▶ _TAREFA A REALIZAR_:
Verifique se cada afirmação abaixo está de acordo com o relato sobre os encontros com a morte. Responda sim ou não e cite literalmente as palavras decisivas do relato.
1. O narrador caiu na água quando se abaixou para pegar um remo.
2. Os primos perceberam a queda do narrador no açude.
3. No último episódio, o salva-vidas chegou até o narrador e o segurou junto ao corpo.

▶ _TEXTO PARA ANÁLISE_:

┏━━

Será difícil imaginar a vida como esse vôo?

Tive ao longo de minha já longa vida inúmeros encontros com a morte. E sempre saí desses encontros mais fortalecido, mais preparado para seguir adiante. A primeira vez se deu quando eu ainda não tinha dez anos de idade. Havia ido ao sítio de meu padrinho e dois primos, pouco mais velhos do que eu, o Zé Carlos e o Zezinho, brincavam em um barco a remo, dentro de um açude, palavra que eu, que jamais saíra da capital, nem conhecia. A certa altura o barco virou e um dos remos veio até a borda do açude, impulsionado pelas ondas que a agitação que eles faziam na água havia produzido. Abaixei-me para pegar o remo, senti tontura e caí n’água. Meus primos, entretidos com suas brincadeiras aquáticas, nem repararam nisso. Quando fui retirado da água, já estava inconsciente. Fui reanimado por um empregado do sítio. Que faltou para que eu morresse? Apenas que eu parasse de respirar e meu coração parasse de bater. Eu posso dizer que vi a morte.

Eu e o Jung temos muita coisa em comum, sendo uma delas essa perigosa atração pela água. Mais tarde, já adulto, encontrava-me no Rio de Janeiro, com suas praias tremendamente traiçoeiras, pois são do tipo “praia de tombo”, diferentemente do que ocorre nas praias paulistas. Você está caminhando em direção ao mar e, de repente, falta chão sob seus pés. Entrei num redemoinho desses, contra o qual era inútil tentar lutar. Moço ainda, nadei acompanhando o movimento da água, abrindo cada vez mais o círculo, até que consegui sair de sua influência e chegar à areia. Com as pernas tão bambas que não conseguia ficar de pé. Nova sobrevida, a sugerir que eu ainda não havia feito tudo o que fui chamado a fazer por aqui.

Mais recentemente, já avô, novamente vou a uma tranqüila praia do Rio de Janeiro. Novo redemoinho e eu já sem a juventude e o fôlego que me salvariam daquele próximo afogamento. Eu não tinha condições físicas mas tinha cérebro. “Help! Help!” foi o que se ouviu por ali, grito a que os salva-vidas cariocas estão acostumadíssimos. Em fração de segundos, um deles se aproximou de mim e, mantendo uma distância de segurança, atirou-me uma bóia amarrada numa corda. Agarrei a bóia, fui arrastado até a praia, onde lhe agradeci encarecidamente o auxílio. Em inglês, é claro.

┗━━

[Itens do conjunto de dados]
┏━━

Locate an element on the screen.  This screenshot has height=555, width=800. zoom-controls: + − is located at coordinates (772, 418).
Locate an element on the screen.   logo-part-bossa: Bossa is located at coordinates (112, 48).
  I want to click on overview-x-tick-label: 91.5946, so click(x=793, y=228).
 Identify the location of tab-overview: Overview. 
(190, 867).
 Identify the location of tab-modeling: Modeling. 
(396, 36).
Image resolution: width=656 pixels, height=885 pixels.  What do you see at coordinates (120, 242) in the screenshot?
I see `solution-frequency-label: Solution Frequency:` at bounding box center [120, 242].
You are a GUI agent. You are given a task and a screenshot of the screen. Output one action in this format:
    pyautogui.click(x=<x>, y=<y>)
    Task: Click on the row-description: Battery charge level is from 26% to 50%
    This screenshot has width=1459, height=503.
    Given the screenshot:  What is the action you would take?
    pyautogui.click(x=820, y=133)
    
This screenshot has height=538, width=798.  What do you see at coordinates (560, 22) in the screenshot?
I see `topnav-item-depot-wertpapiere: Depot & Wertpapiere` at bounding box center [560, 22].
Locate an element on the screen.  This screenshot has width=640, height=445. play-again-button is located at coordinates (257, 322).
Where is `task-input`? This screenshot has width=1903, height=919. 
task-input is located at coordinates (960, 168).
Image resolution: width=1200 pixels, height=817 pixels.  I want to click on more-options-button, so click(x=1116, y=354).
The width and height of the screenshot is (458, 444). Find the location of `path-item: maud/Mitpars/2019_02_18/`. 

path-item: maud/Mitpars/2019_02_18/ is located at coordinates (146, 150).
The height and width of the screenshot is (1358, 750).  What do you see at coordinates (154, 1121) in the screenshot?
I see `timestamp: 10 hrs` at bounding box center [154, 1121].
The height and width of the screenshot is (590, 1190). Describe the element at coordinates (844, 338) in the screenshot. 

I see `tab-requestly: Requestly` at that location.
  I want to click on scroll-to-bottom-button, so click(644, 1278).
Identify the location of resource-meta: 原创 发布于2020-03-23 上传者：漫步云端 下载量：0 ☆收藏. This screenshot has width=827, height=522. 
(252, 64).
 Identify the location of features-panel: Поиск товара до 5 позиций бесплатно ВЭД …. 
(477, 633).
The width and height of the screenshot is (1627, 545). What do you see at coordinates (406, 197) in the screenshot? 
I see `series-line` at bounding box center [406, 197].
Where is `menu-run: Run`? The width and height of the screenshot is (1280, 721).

┗━━

▶ _RESPOSTA À TAREFA_:
1. Sim: "Abaixei-me para pegar o remo, senti tontura e caí n’água."
2. Não: "Meus primos, entretidos com suas brincadeiras aquáticas, nem repararam nisso."
3. Não: "mantendo uma distância de segurança, atirou-me uma bóia amarrada numa corda."